= What to do =
Reproduce the lines below word for word, starting at the line that contains "The height and width of the screenshot is (427, 922)." and stopping after the line that contains "Click the Find".

━━━━━ Data records ━━━━━

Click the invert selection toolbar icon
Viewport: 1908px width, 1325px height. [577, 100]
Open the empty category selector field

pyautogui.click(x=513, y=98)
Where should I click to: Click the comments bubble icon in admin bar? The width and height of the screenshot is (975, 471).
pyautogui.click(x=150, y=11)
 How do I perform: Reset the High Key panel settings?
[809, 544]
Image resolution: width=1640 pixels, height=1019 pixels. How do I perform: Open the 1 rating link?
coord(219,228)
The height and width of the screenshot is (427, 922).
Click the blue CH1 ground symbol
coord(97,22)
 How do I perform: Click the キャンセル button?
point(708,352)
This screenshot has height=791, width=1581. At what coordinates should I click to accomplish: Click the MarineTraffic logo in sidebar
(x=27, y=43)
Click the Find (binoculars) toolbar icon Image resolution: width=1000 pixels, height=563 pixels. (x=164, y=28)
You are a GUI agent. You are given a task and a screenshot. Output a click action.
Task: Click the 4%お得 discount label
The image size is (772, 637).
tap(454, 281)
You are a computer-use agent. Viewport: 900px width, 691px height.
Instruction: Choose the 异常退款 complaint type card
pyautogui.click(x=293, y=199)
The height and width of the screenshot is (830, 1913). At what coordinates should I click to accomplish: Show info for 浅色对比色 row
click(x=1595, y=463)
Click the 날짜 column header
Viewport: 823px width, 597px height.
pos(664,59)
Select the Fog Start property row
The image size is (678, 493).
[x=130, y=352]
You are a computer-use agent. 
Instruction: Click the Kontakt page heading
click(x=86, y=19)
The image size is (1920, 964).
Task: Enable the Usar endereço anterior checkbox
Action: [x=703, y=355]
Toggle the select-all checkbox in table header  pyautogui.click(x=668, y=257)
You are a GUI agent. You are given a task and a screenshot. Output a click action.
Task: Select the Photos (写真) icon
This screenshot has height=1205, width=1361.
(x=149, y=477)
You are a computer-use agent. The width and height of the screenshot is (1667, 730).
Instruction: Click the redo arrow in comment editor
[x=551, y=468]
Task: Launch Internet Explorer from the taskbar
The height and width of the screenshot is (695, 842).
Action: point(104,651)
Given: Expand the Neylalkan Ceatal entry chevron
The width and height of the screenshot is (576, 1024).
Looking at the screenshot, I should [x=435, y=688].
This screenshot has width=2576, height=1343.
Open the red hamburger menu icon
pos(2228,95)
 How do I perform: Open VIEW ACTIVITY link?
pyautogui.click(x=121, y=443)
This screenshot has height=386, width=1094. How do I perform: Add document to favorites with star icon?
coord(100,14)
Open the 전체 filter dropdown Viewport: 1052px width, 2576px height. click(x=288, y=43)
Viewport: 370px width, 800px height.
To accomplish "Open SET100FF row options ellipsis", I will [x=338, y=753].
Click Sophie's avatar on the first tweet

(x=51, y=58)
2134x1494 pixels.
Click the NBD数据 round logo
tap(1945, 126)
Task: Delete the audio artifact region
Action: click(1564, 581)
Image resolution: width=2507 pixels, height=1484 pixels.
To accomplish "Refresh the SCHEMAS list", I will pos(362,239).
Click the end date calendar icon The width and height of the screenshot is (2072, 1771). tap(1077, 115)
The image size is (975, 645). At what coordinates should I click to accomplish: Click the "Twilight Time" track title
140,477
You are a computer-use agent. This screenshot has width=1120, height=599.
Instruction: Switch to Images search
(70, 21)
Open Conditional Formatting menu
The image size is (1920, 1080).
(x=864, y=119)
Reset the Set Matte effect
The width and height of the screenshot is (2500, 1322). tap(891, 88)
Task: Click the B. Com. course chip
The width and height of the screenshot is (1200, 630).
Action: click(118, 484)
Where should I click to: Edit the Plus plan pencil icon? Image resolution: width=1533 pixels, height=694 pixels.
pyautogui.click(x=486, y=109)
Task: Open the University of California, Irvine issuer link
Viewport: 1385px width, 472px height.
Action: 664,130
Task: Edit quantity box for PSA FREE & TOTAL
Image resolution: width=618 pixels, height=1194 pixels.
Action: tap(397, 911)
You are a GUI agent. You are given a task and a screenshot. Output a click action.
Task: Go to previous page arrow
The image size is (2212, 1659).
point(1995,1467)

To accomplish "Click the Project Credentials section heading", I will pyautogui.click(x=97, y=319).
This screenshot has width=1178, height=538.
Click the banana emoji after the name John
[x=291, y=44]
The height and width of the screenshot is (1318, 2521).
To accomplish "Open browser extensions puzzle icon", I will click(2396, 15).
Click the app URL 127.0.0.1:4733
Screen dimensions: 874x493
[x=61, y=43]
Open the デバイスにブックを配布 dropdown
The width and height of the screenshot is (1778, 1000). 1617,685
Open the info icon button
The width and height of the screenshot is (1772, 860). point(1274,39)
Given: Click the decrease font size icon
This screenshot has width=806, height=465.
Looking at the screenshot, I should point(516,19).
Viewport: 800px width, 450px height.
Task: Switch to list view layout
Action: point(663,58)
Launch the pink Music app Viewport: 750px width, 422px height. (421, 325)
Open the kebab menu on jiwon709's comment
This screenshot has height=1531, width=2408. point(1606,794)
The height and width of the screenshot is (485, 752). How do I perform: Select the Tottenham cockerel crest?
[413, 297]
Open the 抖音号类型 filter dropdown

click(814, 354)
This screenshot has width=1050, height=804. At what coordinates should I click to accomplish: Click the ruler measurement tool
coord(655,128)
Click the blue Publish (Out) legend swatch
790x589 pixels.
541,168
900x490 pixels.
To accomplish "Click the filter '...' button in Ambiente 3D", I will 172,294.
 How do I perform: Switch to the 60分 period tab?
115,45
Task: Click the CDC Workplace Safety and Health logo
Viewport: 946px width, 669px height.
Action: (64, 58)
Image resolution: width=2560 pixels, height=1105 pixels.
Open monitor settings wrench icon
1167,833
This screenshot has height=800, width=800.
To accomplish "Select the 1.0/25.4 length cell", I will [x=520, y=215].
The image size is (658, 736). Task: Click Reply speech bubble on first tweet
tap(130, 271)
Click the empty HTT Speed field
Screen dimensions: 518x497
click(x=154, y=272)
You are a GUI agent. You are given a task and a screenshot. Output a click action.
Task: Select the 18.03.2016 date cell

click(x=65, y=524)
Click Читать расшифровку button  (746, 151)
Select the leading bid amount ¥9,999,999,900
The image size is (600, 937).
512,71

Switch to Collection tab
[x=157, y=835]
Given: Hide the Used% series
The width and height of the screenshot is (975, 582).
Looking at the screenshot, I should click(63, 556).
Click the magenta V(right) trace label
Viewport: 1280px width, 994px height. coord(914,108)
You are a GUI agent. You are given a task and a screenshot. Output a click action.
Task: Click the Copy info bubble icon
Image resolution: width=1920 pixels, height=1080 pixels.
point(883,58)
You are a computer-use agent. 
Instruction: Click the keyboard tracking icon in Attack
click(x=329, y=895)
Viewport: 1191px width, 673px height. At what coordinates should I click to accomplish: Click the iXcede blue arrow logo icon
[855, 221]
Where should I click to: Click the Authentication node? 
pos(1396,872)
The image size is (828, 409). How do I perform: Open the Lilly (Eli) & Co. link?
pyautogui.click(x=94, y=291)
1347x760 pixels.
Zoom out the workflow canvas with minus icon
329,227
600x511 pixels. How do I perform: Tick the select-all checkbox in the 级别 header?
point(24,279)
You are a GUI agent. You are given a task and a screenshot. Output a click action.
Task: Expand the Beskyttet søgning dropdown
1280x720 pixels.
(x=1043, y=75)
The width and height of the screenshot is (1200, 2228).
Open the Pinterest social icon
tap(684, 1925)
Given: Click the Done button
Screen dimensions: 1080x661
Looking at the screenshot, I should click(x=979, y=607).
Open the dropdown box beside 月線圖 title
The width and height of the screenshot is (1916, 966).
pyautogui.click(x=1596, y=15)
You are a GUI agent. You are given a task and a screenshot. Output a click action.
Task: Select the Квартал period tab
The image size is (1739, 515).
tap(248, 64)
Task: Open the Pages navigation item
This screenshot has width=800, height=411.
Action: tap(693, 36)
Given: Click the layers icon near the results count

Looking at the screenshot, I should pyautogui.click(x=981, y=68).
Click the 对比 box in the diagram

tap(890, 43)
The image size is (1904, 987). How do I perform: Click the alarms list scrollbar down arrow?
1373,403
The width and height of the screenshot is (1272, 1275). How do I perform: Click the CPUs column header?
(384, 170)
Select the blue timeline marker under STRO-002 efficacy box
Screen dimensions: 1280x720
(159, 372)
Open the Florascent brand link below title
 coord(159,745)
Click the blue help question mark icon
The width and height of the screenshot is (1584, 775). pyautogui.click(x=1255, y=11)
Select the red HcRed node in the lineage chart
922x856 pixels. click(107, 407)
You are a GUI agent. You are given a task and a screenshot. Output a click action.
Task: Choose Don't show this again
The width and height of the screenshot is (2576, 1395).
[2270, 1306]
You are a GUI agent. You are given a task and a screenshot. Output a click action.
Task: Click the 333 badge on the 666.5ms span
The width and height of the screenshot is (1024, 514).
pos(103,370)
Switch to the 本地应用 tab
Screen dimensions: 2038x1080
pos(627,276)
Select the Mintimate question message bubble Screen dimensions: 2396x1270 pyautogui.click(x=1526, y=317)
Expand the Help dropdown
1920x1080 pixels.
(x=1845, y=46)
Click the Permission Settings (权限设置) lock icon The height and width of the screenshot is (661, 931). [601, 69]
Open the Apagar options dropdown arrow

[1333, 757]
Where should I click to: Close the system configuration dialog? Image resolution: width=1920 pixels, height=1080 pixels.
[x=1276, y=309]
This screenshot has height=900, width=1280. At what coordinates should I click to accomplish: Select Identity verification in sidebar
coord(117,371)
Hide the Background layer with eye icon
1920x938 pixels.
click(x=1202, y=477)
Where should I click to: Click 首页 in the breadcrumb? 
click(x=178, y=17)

━━━━━

= Result of this exercise =
The height and width of the screenshot is (427, 922).
Click the blue CH1 ground symbol
coord(97,22)
 How do I perform: Click the キャンセル button?
point(708,352)
This screenshot has height=791, width=1581. At what coordinates should I click to accomplish: Click the MarineTraffic logo in sidebar
(x=27, y=43)
Click the Find (binoculars) toolbar icon Image resolution: width=1000 pixels, height=563 pixels. (x=164, y=28)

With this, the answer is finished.